• **Problem requirements**
In the copy, leave out the pictures and repeat all records exactly.

• **Saved entries**
· · · · ·
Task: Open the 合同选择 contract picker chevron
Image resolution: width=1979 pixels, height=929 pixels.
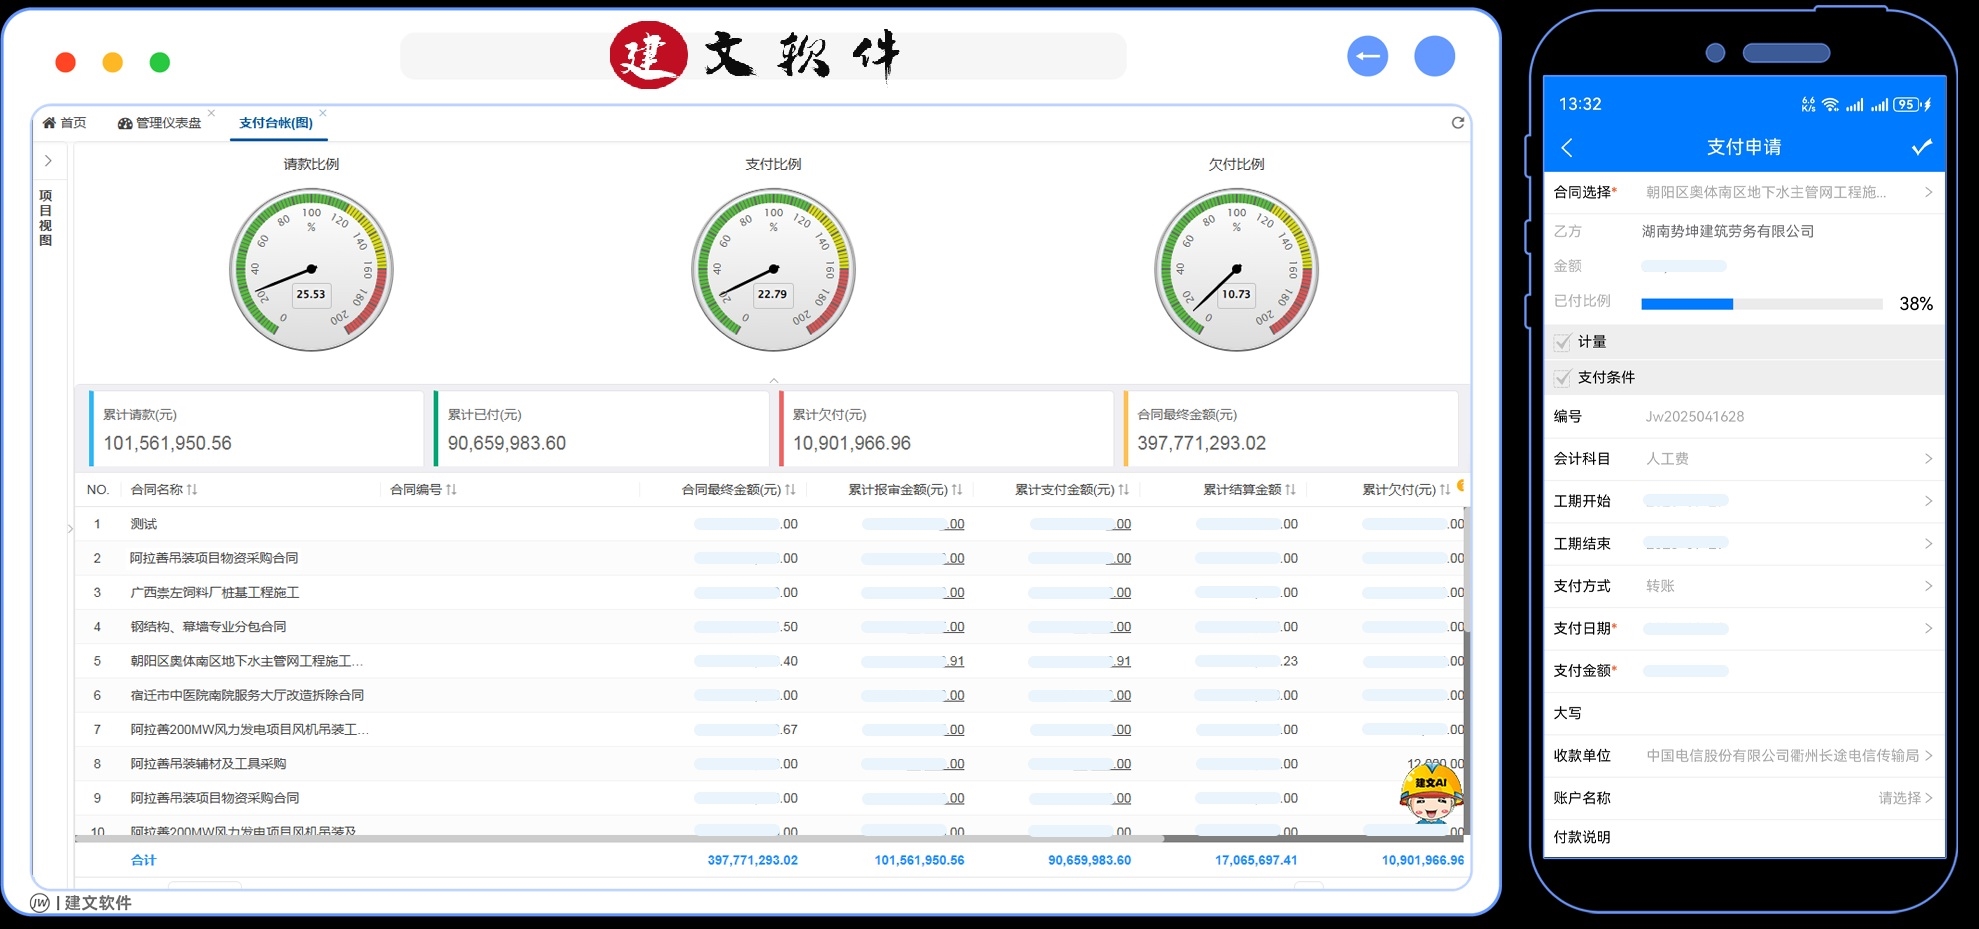Action: (x=1929, y=192)
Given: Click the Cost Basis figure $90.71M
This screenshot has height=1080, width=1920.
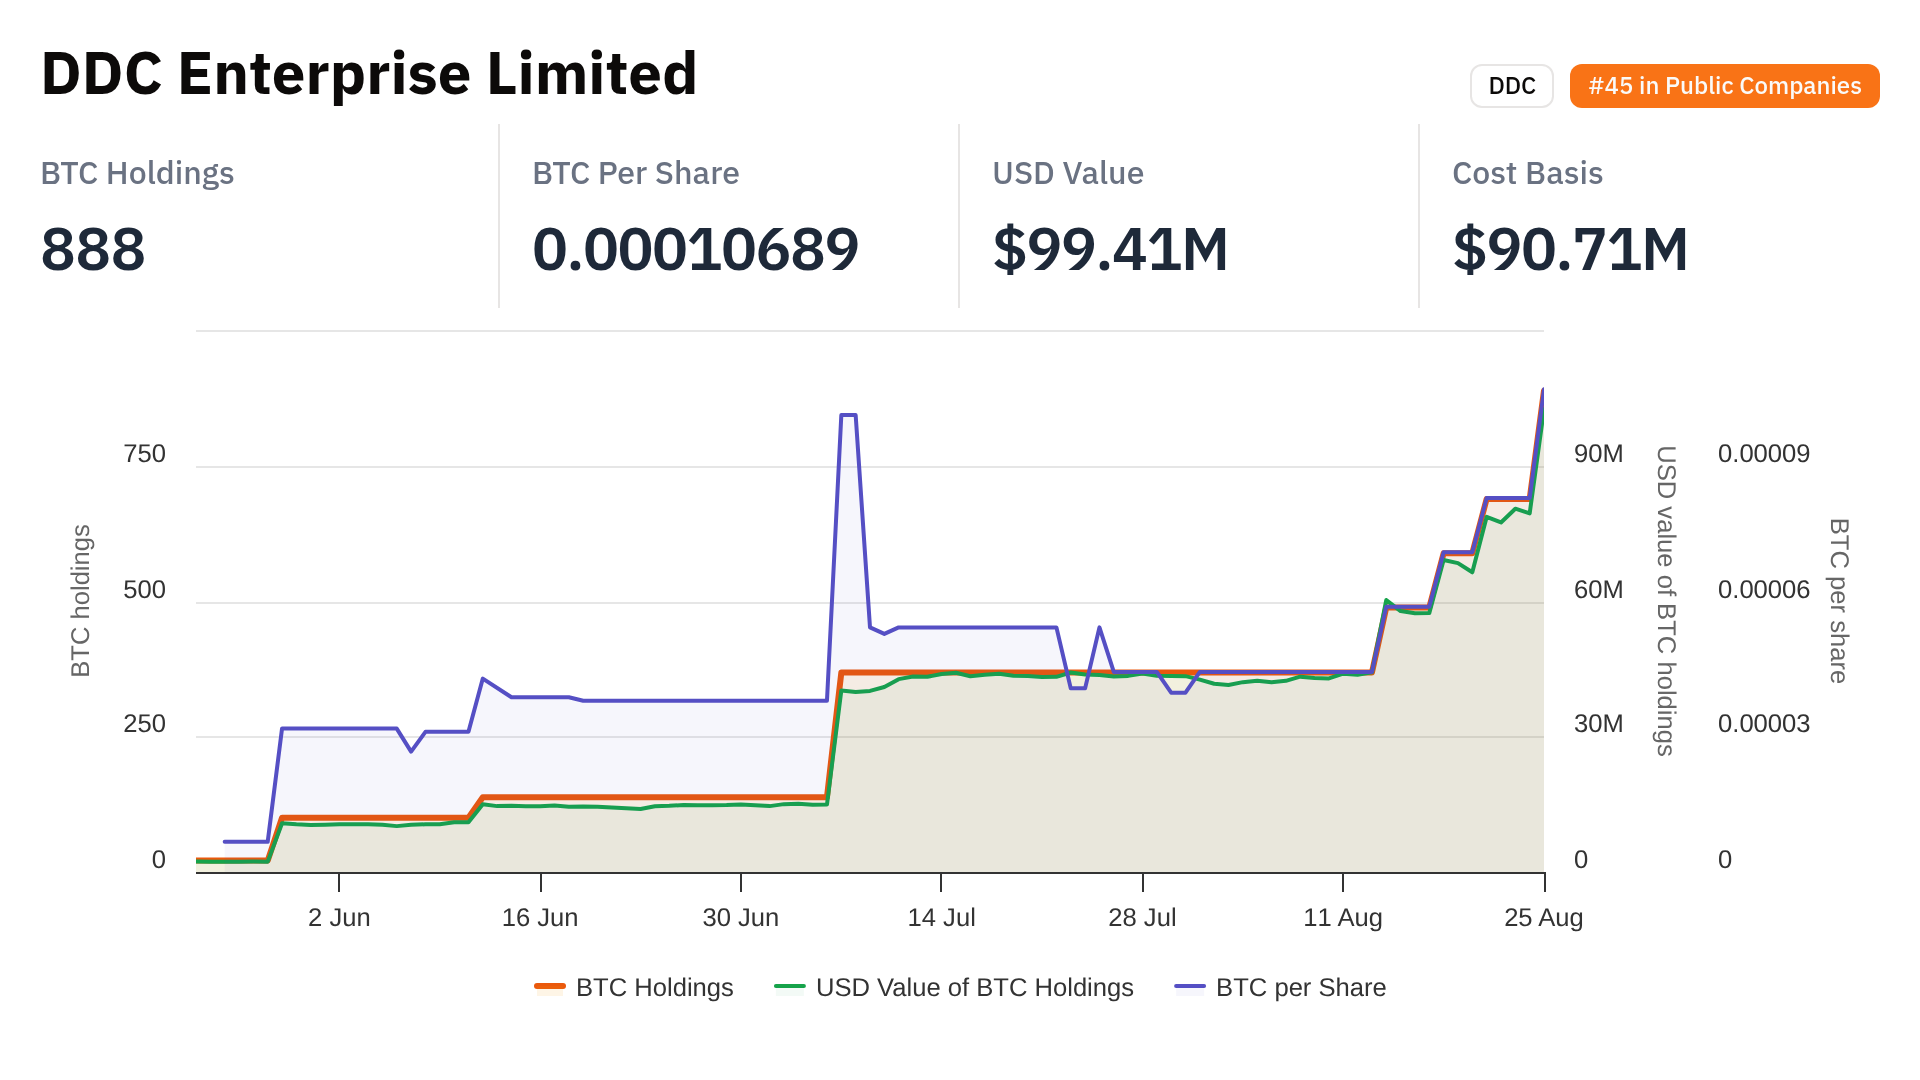Looking at the screenshot, I should tap(1570, 249).
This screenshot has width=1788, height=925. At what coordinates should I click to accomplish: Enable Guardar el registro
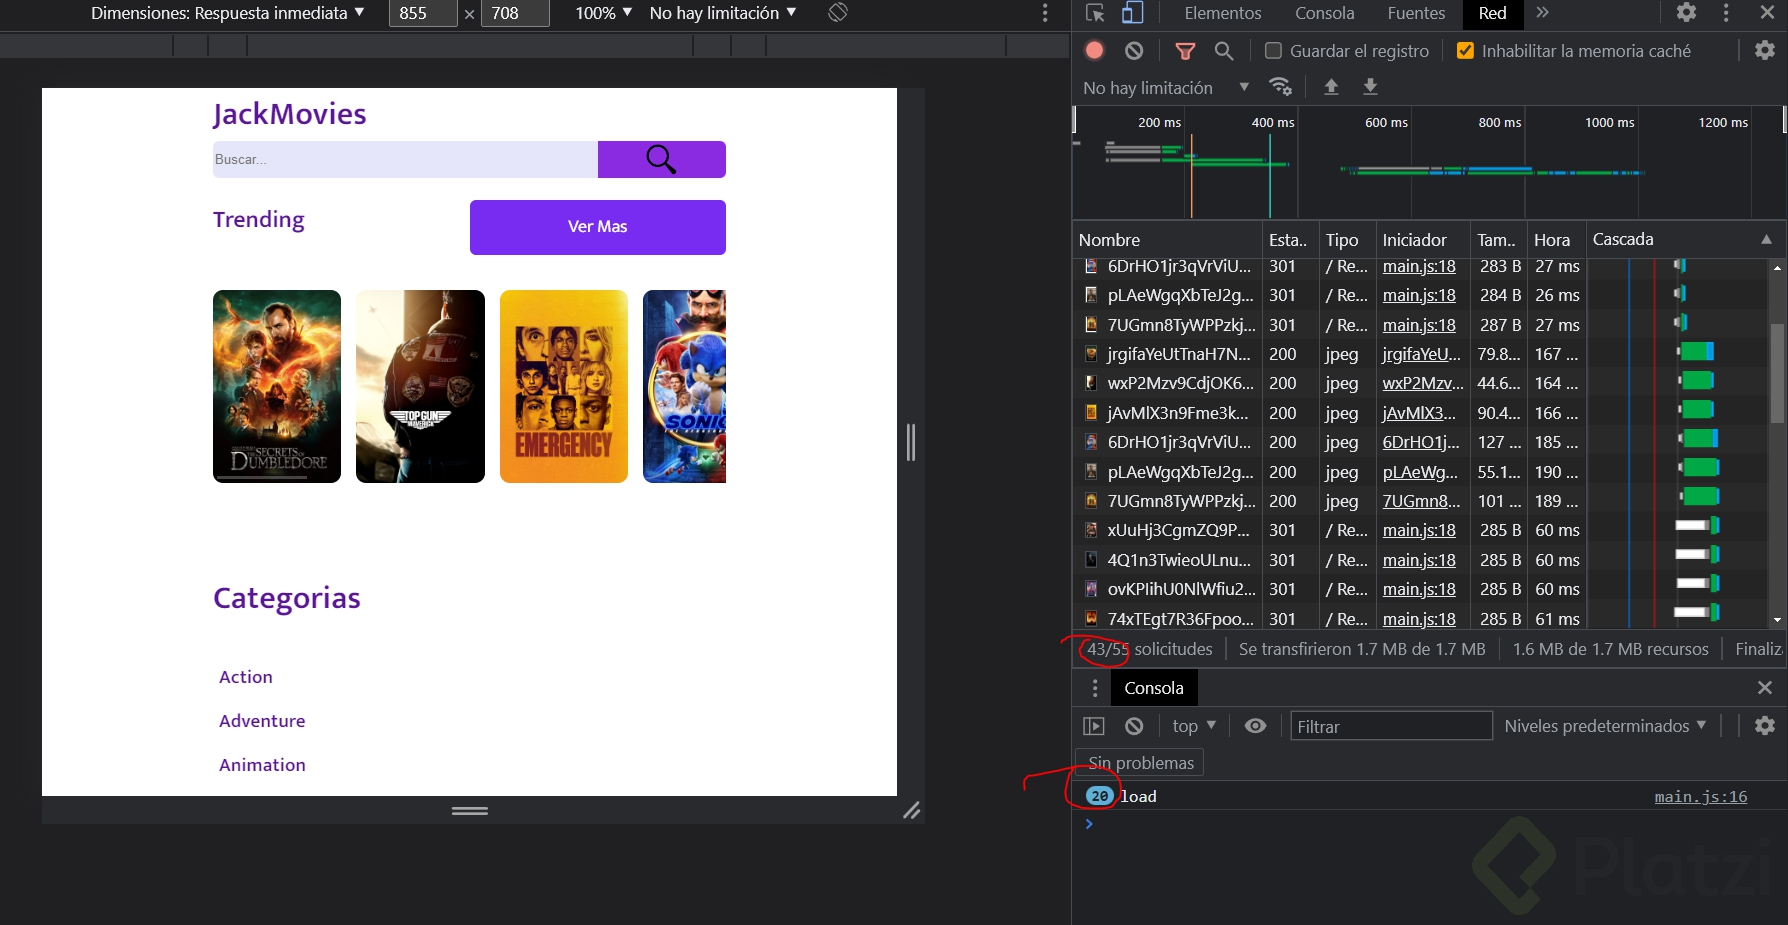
· · · · ·
• **Written answer**
Task: Open the 合同选择 contract picker chevron
Image resolution: width=1979 pixels, height=929 pixels.
Action: (x=1929, y=192)
Given: Click the Cost Basis figure $90.71M
This screenshot has height=1080, width=1920.
Looking at the screenshot, I should tap(1570, 249).
This screenshot has width=1788, height=925. At what coordinates should I click to accomplish: Enable Guardar el registro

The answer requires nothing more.